Ein Vater kämpft seit 2023 um das Sorgerecht für seine 2016 geborene Tochter, die bisher unter alleiniger Sorge und Obhut der Mutter steht. Im Rahmen dieses Verfahrens warf er der Kindes- und Erwachsenenschutzbehörde (KESB) der Stadt Zürich Verzögerung vor und reichte eine entsprechende Beschwerde ein.

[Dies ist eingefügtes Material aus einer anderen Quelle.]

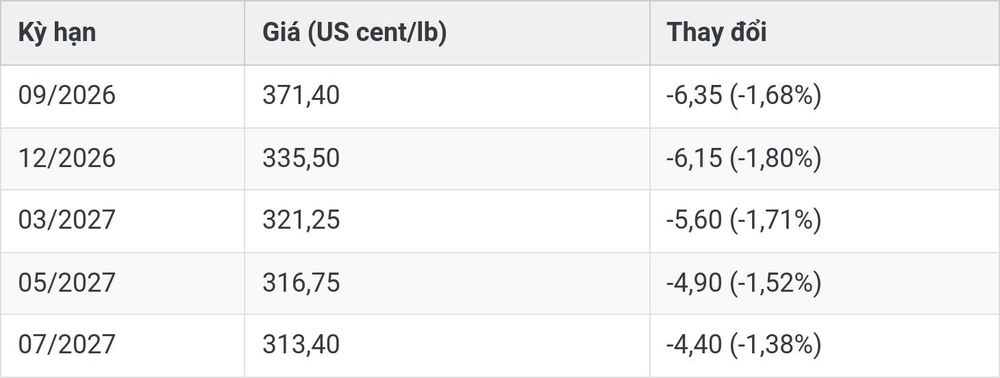
Task: Click the 313,40 price cell
Action: [447, 345]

Der Bezirksrat Zürich wies diese Beschwerde im Oktober 2025 ab und lehnte weitere Anträge des Vaters bezüglich Vollstreckung, Festnahme und Schadenersatz ab. Als der Mann dagegen Beschwerde einlegte, trat das Obergericht des Kantons Zürich nicht darauf ein. Es begründete dies damit, dass der Vater größtenteils Themen ansprach, die nicht Gegenstand des ursprünglichen Verfahrens waren, und sich nicht mit den Argumenten der Vorinstanz auseinandersetzte.
Der Vater wandte sich daraufhin ans Bundesgericht und forderte die Aufhebung des obergerichtlichen Entscheids sowie die Feststellung diverser Rechtsverletzungen. Das Bundesgericht trat jedoch auf seine Beschwerde nicht ein. Es stellte fest, dass der Mann nicht nachvollziehbar dargelegt hatte, warum der Nichteintretensentscheid des Obergerichts falsch gewesen sein sollte. Seine pauschale Behauptung, das Obergericht habe einen überhöhten Maßstab angelegt, reichte nicht aus, um eine Rechtsverletzung zu belegen.
Das Bundesgericht wies auch sein Gesuch um unentgeltliche Rechtspflege ab, da die Beschwerde von Anfang an aussichtslos war. Die Gerichtskosten von 1'000 Franken muss der Vater selbst tragen.